=== HOW TO COMPLETE THIS TASK ===
For the entries below, how many lines include the word "height"? Give the figure and nothing more.

=== TASK INPUT ===
┄┄┄┄┄┄
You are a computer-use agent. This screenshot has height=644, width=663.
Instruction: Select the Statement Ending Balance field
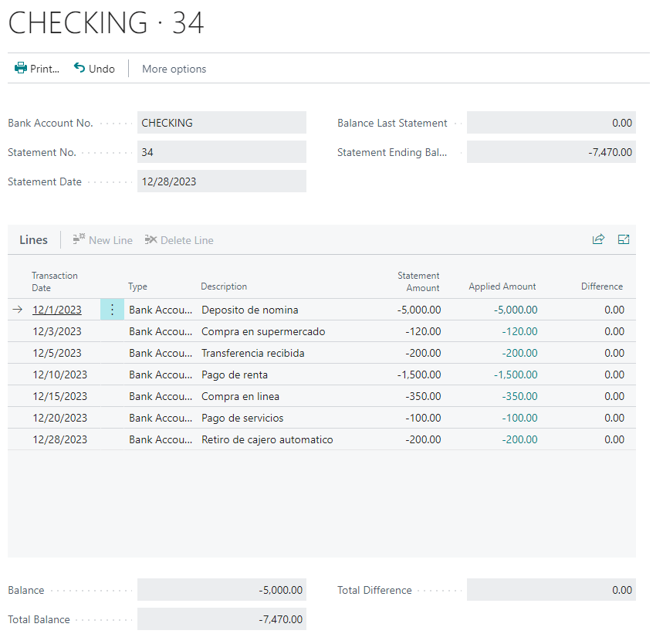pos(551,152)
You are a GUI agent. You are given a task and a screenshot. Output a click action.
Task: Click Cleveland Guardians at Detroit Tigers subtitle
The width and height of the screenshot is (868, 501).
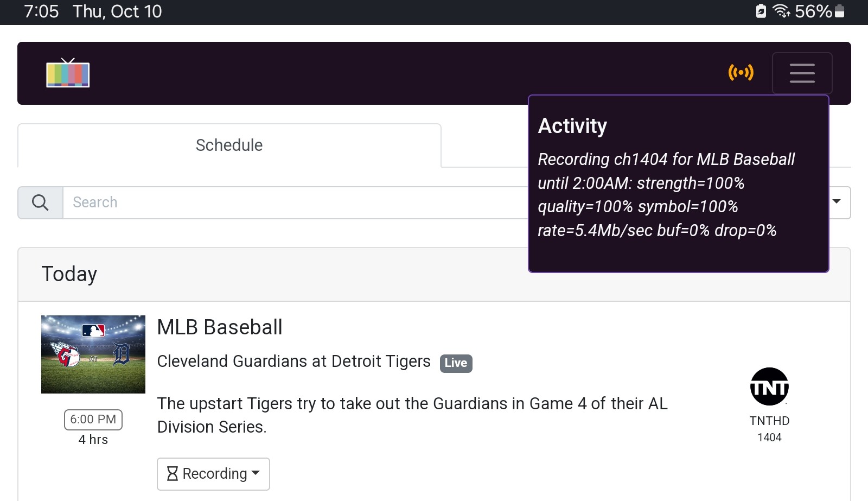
┄┄┄┄┄┄
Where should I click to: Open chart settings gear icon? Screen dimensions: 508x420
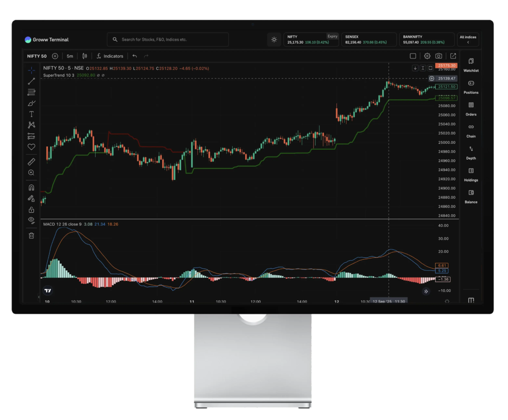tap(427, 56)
┄┄┄┄┄┄
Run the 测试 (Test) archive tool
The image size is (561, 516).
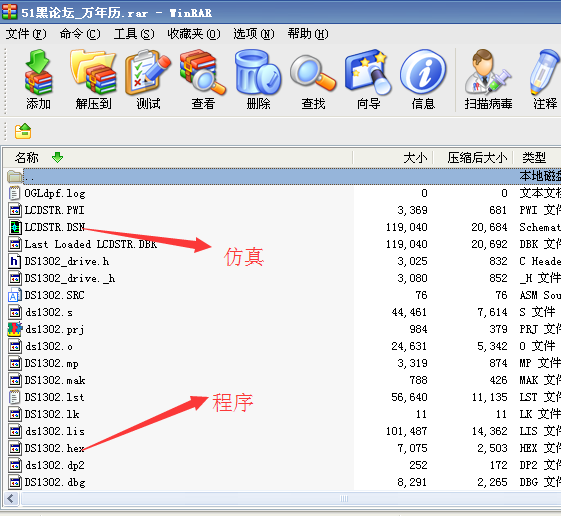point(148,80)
┄┄┄┄┄┄
=== ANSWER ===
2